Après avoir touché du doigt la fragilité qui caractérise la réalité humaine ainsi que notre existence personnelle, nous pouvons dire avec certitude que la plus grande leçon léguée par la Covid-19 est la conscience du fait que nous avons tous besoin les uns des autres, que notre plus grand trésor, et aussi le plus fragile, est la fraternité humaine fondée sur notre filiation divine commune, et que personne ne peut se sauver tout seul. Il est donc urgent de rechercher et de promouvoir ensemble les valeurs universelles qui tracent le chemin de cette fraternité humaine. Nous avons également appris que la confiance dans le progrès, la technologie et les effets de la mondialisation n’a pas seulement été excessive, mais s’est transformée en un poison individualiste et idolâtre, menaçant la garantie souhaitée de justice, de concorde et de paix. Dans notre monde qui court très vite, les problèmes généralisés de déséquilibres, d’injustices, de pauvretés et de marginalisations alimentent très souvent des troubles et des conflits, et engendrent des violences voire des guerres.

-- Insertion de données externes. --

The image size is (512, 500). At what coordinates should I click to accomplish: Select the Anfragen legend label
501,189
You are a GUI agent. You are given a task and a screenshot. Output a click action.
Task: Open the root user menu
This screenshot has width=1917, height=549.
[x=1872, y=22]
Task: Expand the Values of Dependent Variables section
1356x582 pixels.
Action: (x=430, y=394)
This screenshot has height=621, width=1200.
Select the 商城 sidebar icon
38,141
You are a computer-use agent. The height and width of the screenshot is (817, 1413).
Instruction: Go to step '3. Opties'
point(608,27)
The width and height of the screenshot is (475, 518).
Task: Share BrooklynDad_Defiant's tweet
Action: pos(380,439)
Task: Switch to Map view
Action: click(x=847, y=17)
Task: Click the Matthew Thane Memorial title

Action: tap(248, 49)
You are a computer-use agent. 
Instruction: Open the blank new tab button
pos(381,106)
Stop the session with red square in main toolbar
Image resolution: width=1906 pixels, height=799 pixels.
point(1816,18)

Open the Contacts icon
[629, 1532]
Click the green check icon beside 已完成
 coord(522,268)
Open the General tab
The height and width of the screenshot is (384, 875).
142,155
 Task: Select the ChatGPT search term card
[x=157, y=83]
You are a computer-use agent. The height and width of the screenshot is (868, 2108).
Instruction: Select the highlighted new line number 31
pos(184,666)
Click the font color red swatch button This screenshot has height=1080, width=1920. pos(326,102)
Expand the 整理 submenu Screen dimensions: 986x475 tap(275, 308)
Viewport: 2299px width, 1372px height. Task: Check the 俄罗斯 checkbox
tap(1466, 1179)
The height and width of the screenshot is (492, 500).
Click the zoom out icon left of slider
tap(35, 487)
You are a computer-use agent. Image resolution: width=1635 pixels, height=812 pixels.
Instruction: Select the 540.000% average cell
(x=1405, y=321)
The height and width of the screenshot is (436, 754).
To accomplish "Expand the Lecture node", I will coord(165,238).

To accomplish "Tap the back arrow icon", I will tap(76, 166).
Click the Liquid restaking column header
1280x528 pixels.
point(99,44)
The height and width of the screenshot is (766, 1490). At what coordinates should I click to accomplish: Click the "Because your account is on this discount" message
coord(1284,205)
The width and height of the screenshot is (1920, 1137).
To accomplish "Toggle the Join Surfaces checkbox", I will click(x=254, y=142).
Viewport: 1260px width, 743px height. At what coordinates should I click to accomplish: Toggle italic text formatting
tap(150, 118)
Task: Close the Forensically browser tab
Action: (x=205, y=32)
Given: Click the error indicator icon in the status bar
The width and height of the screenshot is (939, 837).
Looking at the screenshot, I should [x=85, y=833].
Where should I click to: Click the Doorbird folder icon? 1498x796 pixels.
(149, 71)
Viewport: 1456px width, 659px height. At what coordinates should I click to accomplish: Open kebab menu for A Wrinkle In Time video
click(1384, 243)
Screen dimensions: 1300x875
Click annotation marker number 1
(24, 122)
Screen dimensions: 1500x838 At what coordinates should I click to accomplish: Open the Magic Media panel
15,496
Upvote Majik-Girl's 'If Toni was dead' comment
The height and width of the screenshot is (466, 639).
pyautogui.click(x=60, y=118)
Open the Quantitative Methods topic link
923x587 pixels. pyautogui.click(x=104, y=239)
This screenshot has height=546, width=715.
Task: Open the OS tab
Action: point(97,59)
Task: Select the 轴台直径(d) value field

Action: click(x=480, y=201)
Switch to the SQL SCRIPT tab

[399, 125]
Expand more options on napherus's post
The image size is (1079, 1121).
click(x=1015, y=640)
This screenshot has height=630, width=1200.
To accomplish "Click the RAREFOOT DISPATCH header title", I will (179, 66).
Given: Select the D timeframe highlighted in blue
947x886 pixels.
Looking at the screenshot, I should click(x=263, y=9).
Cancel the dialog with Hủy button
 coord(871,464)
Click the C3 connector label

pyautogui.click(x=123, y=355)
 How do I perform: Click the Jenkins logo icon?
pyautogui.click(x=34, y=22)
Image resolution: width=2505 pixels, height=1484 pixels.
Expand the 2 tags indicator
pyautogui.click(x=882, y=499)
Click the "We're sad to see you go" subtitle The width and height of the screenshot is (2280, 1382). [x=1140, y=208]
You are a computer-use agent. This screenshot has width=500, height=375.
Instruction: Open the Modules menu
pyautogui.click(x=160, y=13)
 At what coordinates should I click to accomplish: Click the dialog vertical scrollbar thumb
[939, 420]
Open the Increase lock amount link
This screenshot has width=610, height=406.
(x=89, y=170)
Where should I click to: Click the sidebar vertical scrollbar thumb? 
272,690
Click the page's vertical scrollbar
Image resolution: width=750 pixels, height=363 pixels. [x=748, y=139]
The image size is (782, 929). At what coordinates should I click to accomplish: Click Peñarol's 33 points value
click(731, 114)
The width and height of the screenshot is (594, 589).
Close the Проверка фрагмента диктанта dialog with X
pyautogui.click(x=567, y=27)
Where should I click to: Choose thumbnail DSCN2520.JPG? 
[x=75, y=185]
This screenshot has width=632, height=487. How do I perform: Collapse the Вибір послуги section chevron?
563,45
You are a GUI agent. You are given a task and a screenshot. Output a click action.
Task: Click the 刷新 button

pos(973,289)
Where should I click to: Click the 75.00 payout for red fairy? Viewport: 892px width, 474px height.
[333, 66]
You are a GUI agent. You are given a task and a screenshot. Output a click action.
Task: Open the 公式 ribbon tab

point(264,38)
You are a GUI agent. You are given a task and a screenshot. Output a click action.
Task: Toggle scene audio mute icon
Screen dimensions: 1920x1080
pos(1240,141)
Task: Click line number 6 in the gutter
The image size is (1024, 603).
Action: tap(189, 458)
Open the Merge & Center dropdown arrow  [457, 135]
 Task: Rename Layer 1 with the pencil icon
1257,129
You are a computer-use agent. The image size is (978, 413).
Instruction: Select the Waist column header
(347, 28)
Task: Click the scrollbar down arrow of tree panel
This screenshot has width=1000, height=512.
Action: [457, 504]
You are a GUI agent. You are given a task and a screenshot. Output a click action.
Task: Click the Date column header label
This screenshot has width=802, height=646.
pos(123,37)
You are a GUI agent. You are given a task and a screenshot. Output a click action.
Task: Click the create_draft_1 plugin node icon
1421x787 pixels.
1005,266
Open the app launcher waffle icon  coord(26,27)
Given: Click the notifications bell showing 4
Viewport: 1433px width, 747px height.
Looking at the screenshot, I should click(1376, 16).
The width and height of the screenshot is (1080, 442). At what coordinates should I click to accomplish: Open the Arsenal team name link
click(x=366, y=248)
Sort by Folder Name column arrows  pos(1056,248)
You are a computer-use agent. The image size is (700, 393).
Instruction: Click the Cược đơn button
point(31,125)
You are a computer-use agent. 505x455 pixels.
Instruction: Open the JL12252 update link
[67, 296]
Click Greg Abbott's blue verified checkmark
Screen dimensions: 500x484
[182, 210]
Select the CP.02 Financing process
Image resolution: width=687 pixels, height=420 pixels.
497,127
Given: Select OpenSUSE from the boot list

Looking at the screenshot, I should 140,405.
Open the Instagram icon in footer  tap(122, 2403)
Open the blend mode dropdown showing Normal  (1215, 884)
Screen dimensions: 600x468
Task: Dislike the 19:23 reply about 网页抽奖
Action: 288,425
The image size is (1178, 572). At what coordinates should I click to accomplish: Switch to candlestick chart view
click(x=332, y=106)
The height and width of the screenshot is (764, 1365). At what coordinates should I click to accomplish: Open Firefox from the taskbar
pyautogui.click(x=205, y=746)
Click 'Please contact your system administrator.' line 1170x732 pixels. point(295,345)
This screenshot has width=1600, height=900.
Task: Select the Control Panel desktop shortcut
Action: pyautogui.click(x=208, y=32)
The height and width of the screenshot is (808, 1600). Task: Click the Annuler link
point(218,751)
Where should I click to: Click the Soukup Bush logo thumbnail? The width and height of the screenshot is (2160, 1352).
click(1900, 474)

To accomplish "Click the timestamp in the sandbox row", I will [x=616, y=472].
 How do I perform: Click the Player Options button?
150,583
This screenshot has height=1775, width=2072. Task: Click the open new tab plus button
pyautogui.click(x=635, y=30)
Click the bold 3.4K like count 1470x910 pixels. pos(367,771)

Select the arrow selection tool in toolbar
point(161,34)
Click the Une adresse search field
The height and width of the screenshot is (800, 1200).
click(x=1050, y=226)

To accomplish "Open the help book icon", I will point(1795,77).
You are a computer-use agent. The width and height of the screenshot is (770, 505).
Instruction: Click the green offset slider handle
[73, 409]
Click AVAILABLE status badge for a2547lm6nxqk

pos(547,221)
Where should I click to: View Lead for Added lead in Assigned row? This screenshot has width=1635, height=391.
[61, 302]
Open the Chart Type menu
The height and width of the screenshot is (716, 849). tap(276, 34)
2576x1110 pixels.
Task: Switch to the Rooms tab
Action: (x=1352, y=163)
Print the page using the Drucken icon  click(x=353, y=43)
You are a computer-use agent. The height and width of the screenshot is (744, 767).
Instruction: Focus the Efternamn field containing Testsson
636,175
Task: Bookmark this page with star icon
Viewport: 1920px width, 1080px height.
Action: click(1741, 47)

Tandis que, d’une part, la pandémie a fait émerger tout cela, nous avons fait d’autre part des découvertes positives : un retour bénéfique à l’humilité ; une réduction de certaines prétentions consuméristes ; un sens renouvelé de la solidarité qui nous incite à sortir de notre égoïsme pour nous ouvrir à la souffrance des autres et à leurs besoins ; un engagement, parfois vraiment héroïque, de tant de personnes qui se sont dépensées pour que tous puissent mieux surmonter le drame de l’urgence.

Il a résulté de cette expérience une conscience plus forte qui invite chacun, peuples et nations, à remettre au centre le mot « ensemble ». En effet, c’est ensemble, dans la fraternité et la solidarité, que nous construisons la paix, que nous garantissons la justice et que nous surmontons les événements les plus douloureux. En effet, les réponses les plus efficaces à la pandémie ont été celles qui ont vu des groupes sociaux, des institutions publiques et privées, des organisations internationales, s’unir pour relever le défi en laissant de côté les intérêts particuliers. Seule la paix qui naît de l’amour fraternel et désintéressé peut nous aider à surmonter les crises personnelles, sociales et mondiales.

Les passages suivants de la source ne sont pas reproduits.